Monday, December 2, 2013

Survivors recall Kindertransport flight from Nazis

By NAOMI KOPPEL for AP
LONDON (AP) — The operation was called Kindertransport — Children's Transport — and it was a passage from hell to freedom.

Kristallnacht had just rocked Nazi Germany. The pogroms killed dozens of Jews, burned hundreds of synagogues and imprisoned tens of thousands in concentration camps. Many historians see them as the start of Hitler's Final Solution.

KindertransportAmid the horror, Britain agreed to take in children threatened by the Nazi murder machine.

Seventy-five years ago this week, the first group of kids arrived without their parents at the English port of Harwich, and took a train to London's Liverpool Street Station.

Some 10,000 children, most but not all Jewish, would escape the Nazis in the months to come — until the outbreak of war in September 1939, when the borders were closed.

From London the children went to homes and hostels across Britain.
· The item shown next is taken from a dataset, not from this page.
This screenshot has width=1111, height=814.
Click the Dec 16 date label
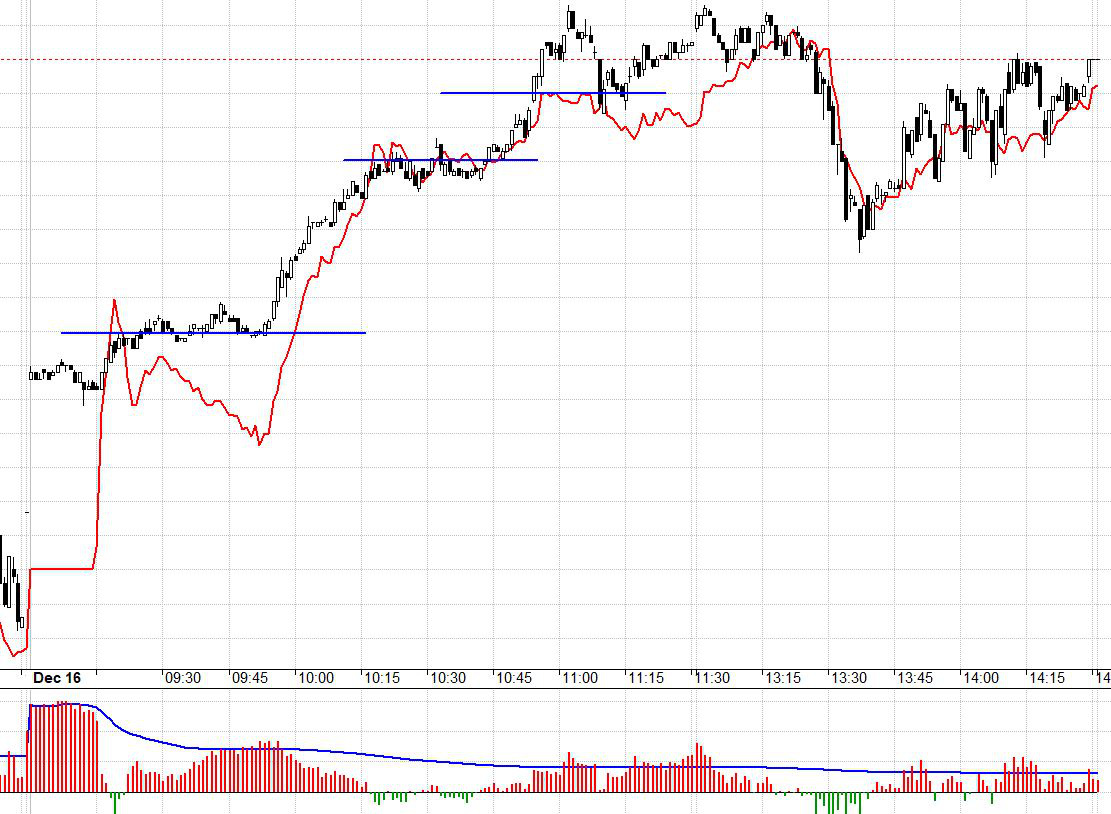57,678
But their parents — the few that eventually made it over — were placed in camps as "enemy aliens."

Many of the children settled in Britain, having found their families wiped out by the Nazis.

Monday is World Kindertransport Day, with events to mark the anniversary in many countries. These are the stories of five Kinder in their own words. The AP has removed some sentences for purposes of condensing their accounts.

OSCAR FINDLING, 91

My father was not a German citizen. On the night before Kristallnacht, he was arrested by the Gestapo.

That was the last I saw of my father.

As soon as we found out (about the Kindertransport), my mother went to where the committee was and put my name down. She wouldn't put my brother down because, she said, "I don't want to lose both my sons on one day."

I'll never forget the last words my mother said: "Will I ever see you again?"